=== PROBLEM REQUIREMENTS ===
Check each line of the listing, and copy it if it contains the word "will".

=== DATA SUPPLIED ===
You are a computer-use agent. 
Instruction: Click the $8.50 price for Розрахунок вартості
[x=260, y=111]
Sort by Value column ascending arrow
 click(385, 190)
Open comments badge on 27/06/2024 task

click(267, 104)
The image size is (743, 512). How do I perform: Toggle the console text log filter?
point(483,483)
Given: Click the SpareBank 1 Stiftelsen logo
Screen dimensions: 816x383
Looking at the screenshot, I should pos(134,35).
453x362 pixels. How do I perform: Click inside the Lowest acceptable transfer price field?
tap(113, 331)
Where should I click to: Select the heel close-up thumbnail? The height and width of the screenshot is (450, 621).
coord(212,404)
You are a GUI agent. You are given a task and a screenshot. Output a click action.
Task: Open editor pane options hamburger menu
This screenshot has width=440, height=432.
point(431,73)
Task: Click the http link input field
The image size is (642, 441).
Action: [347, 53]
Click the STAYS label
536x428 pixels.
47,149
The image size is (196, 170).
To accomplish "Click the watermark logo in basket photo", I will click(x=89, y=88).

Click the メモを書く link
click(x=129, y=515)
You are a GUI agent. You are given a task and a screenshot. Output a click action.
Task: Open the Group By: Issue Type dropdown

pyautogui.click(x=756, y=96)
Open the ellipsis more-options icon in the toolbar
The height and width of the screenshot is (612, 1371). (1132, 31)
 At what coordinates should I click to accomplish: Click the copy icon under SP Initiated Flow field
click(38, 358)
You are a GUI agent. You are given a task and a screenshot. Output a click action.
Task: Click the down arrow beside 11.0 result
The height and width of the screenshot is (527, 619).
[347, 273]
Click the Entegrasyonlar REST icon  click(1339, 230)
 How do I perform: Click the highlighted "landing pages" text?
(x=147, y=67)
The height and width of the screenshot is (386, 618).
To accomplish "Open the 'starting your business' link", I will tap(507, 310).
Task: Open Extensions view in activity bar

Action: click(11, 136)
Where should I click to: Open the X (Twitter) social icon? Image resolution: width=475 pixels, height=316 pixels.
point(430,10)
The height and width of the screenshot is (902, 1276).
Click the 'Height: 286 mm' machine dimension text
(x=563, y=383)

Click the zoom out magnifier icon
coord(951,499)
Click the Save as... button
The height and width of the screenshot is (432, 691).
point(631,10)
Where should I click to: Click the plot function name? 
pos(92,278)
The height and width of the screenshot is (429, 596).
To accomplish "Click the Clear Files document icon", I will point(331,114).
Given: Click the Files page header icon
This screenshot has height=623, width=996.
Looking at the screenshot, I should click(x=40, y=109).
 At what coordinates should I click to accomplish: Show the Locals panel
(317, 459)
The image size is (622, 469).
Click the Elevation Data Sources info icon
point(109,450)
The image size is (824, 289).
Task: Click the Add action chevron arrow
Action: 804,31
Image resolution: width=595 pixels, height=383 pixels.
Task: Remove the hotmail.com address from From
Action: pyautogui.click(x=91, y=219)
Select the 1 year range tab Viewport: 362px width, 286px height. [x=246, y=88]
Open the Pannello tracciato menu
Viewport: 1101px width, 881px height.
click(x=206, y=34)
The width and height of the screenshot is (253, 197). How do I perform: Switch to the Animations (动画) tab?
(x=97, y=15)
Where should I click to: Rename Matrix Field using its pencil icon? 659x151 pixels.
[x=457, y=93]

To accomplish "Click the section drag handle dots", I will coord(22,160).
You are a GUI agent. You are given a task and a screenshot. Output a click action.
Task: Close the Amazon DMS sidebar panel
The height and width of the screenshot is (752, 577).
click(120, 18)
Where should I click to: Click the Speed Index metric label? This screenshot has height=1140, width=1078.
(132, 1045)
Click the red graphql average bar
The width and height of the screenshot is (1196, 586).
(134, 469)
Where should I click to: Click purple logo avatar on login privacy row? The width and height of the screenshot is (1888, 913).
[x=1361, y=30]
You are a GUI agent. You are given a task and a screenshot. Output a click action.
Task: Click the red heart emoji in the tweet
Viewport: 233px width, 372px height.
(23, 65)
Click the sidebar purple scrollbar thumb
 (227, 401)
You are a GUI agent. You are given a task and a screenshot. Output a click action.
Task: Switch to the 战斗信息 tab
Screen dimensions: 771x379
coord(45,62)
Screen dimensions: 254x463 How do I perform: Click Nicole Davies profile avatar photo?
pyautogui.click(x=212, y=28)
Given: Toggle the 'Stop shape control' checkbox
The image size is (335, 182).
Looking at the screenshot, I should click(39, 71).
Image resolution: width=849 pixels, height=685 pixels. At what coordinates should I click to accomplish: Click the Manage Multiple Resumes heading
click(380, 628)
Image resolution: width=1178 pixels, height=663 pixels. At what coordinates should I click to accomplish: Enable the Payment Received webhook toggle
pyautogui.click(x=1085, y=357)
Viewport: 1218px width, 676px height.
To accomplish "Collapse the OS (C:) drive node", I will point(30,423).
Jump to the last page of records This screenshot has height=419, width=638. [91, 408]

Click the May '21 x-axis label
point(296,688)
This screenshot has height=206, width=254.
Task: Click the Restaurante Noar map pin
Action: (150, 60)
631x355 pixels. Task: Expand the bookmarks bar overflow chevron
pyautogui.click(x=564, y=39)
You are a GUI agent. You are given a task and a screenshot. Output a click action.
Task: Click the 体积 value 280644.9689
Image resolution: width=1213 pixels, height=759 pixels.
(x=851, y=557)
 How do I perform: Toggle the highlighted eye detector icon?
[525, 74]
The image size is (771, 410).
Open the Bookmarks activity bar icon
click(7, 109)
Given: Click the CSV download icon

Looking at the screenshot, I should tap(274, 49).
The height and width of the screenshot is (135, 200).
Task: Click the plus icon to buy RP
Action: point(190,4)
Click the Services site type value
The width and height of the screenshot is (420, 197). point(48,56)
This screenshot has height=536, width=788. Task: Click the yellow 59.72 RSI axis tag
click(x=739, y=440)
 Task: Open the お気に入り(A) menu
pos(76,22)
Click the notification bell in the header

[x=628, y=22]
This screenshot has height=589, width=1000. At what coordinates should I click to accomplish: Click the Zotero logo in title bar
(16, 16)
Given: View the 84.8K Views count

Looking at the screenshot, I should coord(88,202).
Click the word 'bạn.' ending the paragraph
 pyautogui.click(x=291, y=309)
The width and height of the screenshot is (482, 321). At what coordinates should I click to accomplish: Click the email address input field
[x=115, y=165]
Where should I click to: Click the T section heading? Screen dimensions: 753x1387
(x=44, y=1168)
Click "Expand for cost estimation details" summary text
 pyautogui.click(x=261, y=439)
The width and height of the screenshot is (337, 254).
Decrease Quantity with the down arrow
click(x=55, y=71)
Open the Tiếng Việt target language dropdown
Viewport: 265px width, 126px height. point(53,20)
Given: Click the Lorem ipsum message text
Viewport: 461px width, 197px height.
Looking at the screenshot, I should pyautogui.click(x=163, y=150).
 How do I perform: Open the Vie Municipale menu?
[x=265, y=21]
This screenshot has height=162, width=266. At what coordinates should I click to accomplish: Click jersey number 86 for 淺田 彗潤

=== WRITTEN RESPONSE ===
To accomplish "Click the watermark logo in basket photo", I will click(x=89, y=88).
To accomplish "Open the 'starting your business' link", I will tap(507, 310).
To accomplish "Click the Clear Files document icon", I will point(331,114).
To accomplish "Click the section drag handle dots", I will coord(22,160).
To accomplish "Collapse the OS (C:) drive node", I will point(30,423).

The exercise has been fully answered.